==== Entries supplied ====

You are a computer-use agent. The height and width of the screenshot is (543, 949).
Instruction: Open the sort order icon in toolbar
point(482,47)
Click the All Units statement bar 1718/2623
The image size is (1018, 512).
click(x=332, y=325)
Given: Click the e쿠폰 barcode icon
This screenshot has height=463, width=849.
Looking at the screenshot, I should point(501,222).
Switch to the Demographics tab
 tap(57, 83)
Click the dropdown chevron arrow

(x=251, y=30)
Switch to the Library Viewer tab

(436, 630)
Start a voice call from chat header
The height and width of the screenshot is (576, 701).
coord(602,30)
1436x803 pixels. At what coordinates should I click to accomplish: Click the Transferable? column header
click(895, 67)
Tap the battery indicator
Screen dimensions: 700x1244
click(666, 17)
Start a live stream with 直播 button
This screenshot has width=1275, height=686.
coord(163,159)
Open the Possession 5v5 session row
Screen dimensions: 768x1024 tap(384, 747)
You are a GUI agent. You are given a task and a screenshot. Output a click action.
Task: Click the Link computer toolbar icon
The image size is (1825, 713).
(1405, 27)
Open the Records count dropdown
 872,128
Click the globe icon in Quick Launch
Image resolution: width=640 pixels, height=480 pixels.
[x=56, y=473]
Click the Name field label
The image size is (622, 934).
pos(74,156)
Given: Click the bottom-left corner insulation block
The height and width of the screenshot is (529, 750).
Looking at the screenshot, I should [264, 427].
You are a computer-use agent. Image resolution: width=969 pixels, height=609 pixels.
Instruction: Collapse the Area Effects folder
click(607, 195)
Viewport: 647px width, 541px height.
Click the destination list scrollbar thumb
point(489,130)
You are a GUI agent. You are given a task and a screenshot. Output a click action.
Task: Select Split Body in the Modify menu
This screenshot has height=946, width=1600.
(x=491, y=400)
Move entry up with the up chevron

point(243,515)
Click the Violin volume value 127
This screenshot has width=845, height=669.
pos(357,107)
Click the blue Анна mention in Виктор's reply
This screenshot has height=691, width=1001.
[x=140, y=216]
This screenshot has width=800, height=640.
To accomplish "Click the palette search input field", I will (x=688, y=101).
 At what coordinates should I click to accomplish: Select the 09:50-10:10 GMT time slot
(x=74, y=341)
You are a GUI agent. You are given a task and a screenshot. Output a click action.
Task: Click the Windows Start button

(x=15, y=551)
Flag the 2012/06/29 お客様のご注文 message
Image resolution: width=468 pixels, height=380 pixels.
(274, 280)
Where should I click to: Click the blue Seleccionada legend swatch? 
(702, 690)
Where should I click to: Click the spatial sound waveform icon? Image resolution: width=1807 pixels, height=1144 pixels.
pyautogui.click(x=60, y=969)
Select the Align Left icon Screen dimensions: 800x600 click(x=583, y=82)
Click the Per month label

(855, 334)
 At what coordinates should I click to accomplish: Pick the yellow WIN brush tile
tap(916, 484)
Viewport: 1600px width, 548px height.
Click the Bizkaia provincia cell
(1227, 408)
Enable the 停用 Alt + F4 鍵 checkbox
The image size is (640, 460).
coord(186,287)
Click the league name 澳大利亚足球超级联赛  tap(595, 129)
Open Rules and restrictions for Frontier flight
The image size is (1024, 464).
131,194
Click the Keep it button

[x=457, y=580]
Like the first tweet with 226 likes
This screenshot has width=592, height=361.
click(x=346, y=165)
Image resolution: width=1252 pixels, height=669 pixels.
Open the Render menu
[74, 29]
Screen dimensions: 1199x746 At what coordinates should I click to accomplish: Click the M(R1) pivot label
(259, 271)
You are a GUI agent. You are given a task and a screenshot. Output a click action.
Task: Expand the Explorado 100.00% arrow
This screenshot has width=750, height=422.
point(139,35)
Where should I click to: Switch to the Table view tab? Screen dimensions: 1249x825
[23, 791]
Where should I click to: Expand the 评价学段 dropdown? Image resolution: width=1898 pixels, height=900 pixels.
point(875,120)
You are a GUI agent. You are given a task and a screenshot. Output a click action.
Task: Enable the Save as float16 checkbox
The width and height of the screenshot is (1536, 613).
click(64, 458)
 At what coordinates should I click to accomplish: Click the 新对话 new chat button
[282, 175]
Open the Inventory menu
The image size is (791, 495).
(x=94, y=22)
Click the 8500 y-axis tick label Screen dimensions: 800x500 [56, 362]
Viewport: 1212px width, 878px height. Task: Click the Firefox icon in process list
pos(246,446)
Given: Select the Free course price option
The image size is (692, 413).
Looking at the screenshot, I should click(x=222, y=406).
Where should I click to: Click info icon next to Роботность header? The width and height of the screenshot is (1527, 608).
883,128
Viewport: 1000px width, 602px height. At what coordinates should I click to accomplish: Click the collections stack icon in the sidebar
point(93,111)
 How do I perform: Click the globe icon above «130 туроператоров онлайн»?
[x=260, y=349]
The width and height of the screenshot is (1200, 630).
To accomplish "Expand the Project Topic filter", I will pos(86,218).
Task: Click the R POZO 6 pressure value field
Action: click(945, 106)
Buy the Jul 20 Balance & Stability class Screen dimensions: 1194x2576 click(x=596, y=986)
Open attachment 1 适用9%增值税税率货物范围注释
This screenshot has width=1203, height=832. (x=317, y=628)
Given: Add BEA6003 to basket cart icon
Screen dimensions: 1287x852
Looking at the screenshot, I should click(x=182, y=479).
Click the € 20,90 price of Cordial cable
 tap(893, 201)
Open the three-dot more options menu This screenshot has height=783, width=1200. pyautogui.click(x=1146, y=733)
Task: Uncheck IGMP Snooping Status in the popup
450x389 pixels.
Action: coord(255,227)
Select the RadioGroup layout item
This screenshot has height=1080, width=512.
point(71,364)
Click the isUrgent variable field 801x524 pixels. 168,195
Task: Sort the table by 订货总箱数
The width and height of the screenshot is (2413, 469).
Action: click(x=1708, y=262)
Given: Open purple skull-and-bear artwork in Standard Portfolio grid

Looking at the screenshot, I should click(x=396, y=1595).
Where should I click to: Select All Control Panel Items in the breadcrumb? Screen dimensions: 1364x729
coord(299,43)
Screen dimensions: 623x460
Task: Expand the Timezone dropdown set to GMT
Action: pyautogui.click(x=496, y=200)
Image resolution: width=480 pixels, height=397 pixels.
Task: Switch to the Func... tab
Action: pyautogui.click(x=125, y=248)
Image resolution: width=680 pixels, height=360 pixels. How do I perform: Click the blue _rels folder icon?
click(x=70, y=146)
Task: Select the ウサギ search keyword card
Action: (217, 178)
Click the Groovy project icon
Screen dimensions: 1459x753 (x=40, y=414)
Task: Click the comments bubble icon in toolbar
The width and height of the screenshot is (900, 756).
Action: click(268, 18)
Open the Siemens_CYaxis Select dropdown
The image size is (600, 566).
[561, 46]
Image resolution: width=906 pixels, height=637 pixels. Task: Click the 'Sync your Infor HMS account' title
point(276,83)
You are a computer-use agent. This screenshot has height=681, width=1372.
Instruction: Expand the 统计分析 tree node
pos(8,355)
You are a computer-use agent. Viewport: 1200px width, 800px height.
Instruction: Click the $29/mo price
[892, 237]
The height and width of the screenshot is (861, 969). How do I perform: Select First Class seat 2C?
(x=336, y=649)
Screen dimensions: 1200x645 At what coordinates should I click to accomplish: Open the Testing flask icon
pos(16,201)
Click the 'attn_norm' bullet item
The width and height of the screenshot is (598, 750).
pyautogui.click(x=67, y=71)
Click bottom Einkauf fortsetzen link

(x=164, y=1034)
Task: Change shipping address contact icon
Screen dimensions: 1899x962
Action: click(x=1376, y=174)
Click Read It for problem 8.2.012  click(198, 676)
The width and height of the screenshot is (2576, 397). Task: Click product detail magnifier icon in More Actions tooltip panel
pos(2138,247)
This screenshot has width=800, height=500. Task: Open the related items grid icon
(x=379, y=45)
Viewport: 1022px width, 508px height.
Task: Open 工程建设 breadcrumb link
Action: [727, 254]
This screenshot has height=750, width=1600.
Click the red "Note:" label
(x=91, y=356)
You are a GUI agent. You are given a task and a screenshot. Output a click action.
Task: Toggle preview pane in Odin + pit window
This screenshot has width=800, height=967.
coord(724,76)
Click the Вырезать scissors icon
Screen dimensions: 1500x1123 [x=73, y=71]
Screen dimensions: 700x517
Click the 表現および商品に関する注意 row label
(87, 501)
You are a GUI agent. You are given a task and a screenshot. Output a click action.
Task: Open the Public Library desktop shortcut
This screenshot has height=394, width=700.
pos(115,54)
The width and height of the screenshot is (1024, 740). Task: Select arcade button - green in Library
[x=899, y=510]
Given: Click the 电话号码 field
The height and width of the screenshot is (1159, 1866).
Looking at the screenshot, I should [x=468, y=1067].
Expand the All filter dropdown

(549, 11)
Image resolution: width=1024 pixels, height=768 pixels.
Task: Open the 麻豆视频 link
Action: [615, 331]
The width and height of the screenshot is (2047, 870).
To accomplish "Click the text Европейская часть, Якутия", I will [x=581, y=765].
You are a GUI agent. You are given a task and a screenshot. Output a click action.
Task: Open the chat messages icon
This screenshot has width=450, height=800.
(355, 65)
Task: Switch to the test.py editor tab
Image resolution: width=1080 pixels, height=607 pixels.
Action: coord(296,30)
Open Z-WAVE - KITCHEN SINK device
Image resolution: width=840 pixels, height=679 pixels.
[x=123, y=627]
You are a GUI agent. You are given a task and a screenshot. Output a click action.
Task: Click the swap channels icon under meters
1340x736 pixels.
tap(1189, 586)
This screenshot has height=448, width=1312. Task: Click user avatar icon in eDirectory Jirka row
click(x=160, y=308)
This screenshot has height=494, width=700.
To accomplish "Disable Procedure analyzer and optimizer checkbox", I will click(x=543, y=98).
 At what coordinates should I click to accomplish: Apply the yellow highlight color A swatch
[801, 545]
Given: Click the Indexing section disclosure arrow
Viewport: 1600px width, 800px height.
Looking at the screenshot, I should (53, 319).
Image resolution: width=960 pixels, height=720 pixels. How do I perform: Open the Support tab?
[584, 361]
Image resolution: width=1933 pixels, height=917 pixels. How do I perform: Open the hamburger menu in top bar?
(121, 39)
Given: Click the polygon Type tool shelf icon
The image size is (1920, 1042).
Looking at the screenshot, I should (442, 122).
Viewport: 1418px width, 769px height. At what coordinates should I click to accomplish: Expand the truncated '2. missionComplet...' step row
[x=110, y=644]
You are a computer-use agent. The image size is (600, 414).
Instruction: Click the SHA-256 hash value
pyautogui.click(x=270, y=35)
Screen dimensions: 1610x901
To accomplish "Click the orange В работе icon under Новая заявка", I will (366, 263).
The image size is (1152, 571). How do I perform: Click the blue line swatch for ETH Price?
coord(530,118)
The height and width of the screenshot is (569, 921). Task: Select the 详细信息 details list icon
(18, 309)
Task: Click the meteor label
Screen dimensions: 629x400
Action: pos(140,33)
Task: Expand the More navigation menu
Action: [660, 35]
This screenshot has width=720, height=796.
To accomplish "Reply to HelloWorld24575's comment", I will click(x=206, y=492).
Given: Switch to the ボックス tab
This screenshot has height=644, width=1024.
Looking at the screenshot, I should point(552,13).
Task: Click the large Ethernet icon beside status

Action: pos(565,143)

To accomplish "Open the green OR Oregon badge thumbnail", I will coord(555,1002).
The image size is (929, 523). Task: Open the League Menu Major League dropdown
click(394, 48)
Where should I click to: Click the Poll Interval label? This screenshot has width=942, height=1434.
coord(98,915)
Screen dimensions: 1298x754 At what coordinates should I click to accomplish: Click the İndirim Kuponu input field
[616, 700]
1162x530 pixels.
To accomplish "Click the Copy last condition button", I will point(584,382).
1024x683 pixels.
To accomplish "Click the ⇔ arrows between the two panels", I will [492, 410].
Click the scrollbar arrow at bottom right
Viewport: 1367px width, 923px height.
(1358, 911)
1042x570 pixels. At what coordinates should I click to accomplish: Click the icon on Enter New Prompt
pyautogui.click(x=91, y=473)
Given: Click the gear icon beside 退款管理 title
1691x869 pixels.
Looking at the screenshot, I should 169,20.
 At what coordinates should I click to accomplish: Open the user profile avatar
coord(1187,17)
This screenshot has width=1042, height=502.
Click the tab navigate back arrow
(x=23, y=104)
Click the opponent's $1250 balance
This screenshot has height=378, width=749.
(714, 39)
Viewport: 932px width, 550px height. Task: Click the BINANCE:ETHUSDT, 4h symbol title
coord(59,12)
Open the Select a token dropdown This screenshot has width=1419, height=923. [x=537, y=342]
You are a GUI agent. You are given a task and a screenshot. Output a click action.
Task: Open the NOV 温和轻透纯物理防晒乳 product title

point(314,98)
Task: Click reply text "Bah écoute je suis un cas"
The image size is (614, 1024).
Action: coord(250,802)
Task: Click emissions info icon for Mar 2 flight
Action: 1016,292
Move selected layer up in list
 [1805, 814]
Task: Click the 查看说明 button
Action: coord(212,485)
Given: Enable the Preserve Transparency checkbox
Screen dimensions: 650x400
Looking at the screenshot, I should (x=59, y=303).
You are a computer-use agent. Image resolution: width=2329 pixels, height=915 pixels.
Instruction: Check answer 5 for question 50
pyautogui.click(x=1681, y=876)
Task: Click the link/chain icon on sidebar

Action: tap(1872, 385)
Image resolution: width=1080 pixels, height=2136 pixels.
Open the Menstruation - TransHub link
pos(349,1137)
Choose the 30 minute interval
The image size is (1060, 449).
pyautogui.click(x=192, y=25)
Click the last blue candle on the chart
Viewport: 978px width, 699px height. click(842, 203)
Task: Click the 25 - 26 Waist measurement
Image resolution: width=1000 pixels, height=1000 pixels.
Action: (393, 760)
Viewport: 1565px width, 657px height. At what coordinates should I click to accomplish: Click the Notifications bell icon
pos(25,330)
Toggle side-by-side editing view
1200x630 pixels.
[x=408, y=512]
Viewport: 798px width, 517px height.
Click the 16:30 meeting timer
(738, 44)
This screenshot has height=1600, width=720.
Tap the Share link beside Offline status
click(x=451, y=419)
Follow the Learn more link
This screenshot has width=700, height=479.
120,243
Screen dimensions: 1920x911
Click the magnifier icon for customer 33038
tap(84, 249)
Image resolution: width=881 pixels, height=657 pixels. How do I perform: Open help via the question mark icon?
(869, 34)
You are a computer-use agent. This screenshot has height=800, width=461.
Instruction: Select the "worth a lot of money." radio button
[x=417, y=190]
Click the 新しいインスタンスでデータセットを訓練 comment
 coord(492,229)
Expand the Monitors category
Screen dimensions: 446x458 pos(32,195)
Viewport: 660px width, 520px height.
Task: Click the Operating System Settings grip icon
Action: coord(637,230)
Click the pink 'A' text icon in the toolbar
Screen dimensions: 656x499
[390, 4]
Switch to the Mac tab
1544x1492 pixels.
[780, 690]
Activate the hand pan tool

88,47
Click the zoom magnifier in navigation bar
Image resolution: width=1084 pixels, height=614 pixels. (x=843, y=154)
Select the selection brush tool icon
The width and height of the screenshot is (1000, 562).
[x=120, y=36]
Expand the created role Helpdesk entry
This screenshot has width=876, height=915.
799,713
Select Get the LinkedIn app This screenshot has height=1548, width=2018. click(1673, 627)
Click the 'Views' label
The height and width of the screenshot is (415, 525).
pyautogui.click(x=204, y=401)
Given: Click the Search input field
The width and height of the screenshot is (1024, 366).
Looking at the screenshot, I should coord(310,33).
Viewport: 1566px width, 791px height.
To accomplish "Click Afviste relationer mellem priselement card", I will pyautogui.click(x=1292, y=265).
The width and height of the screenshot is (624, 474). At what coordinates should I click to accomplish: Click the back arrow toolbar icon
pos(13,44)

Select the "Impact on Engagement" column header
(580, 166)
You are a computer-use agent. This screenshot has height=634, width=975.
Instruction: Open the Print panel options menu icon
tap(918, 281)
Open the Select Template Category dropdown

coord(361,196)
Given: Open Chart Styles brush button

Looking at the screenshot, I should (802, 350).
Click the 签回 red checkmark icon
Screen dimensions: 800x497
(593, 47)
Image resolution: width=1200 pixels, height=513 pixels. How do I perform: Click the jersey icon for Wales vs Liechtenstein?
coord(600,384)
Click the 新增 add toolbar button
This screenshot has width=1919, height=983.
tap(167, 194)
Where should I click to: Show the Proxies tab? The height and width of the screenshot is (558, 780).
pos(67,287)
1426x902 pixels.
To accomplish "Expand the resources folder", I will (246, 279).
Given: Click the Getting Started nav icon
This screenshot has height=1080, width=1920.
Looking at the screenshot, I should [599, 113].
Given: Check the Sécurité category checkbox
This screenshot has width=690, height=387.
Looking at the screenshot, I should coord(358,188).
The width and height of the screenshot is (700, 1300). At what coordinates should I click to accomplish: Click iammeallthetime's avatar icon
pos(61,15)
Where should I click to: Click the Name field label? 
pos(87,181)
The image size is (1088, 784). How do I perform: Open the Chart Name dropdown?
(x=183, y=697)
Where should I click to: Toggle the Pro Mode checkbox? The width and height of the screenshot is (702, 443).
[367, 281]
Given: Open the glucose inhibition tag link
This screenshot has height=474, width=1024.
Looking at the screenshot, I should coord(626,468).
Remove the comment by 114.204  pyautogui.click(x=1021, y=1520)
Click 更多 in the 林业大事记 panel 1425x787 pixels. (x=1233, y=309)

====

**What to do**
From the data above, output only the lines between the line containing "Viewport: 1367px width, 923px height." and the line containing "This screenshot has width=1042, height=502.", inclusive, exactly as written.

**Final answer**
Viewport: 1367px width, 923px height.
(1358, 911)
1042x570 pixels. At what coordinates should I click to accomplish: Click the icon on Enter New Prompt
pyautogui.click(x=91, y=473)
Given: Click the gear icon beside 退款管理 title
1691x869 pixels.
Looking at the screenshot, I should 169,20.
 At what coordinates should I click to accomplish: Open the user profile avatar
coord(1187,17)
This screenshot has width=1042, height=502.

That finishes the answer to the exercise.